Sorcery of Thorns by Margaret Rogerson — When apprentice librarian Elisabeth is implicated in sabotage that released the library’s most dangerous grimoire, she becomes entangled in a centuries-old conspiracy that could mean the end of everything.

Laura Dean Keeps Breaking Up With Me by Mariko Tamaki — Laura Dean, the most popular girl in high school, was Frederica Riley’s dream girl: charming, confident, and SO cute. There’s just one problem: Laura Dean is maybe not the greatest girlfriend. But as their relationship continues to spiral out of her control, Freddy has to wonder if it’s really Laura Dean that’s the problem.

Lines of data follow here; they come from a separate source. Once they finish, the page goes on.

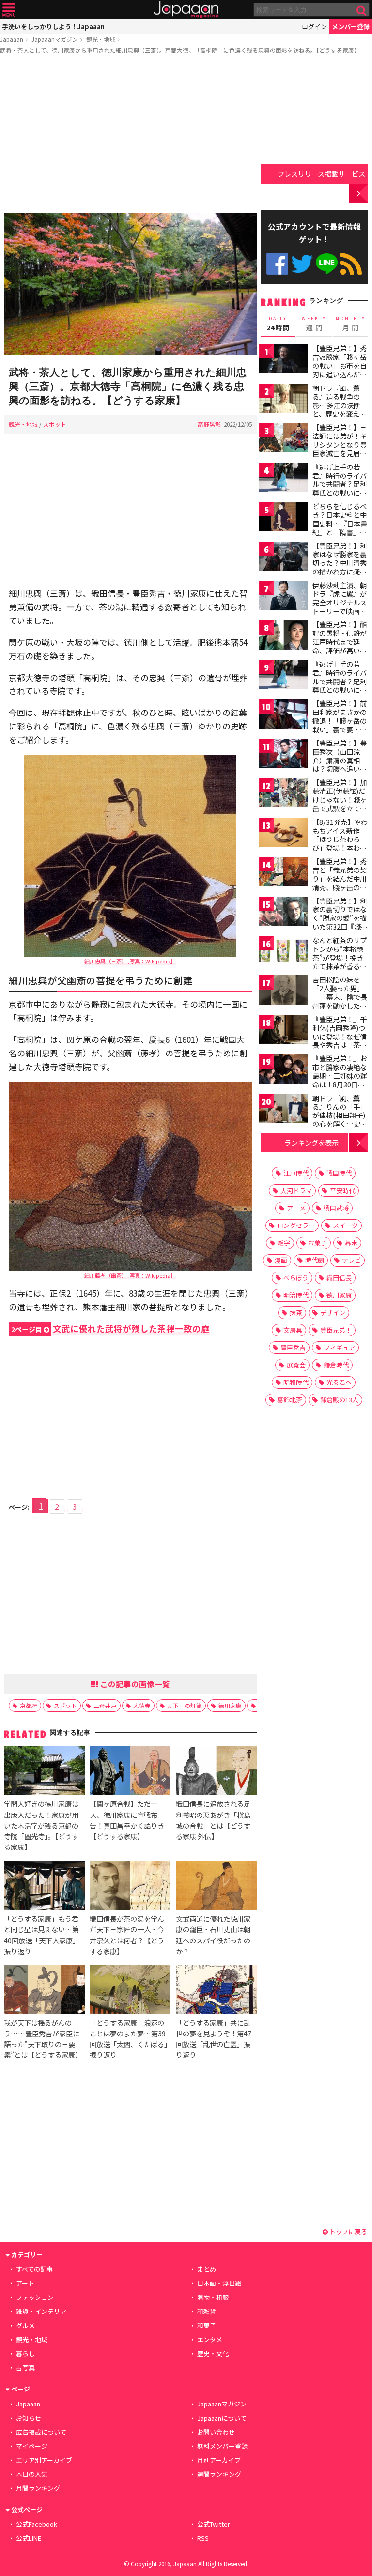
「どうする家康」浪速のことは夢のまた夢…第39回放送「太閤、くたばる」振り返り (129, 2038)
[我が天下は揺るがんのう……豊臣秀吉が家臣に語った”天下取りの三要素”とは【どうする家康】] (44, 1991)
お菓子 (317, 1242)
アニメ (296, 1207)
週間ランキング (219, 2474)
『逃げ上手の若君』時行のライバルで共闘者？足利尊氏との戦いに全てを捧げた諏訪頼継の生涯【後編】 (339, 685)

Patron Saints of Nothing by Randy Ribay — When seventeen-year-old Jay Reguero learns his Filipino cousin and former best friend, Jun, was murdered as part of President Duterte’s war on drugs, he flies to the Philippines to learn more.

The Downstairs Girl by Stacey Lee — 1890, Atlanta. By day, seventeen-year-old Jo Kuan works as a lady’s maid for the cruel Caroline Payne, the daughter of one of the wealthiest men in Atlanta. But by night, Jo moonlights as the pseudonymous author of a newspaper advice column for ‘the genteel Southern lady.

A Curse So Dark and Lonely by Brigid Kemmerer — Eighteen for the three hundred twenty-seventh time, Prince Rhen despairs of breaking the curse that turns him into a beast at the end of each day until feisty Harper enters his life.

The Last True Poets of the Sea by Julia Drake — Inspired loosely by Shakespeare’s Twelfth Night, teenaged Violet is shipped off to Maine after her brother’s hospitalization, where she searches for the lost shipwreck that her great-great grandmother survived and for answers about her family’s long struggle with mental illness, all while falling in love.

Pumpkinheads by Rainbow Rowell — Deja and Josiah are seasonal best friends. Every autumn, all through high school, they’ve worked at the best pumpkin patch in the world. They say good-bye every Halloween, and they’re reunited every September 1. But this Halloween is different — Josiah and Deja are finally seniors, and this is their last season at the pumpkin patch. Their last shift together — their last goodbye.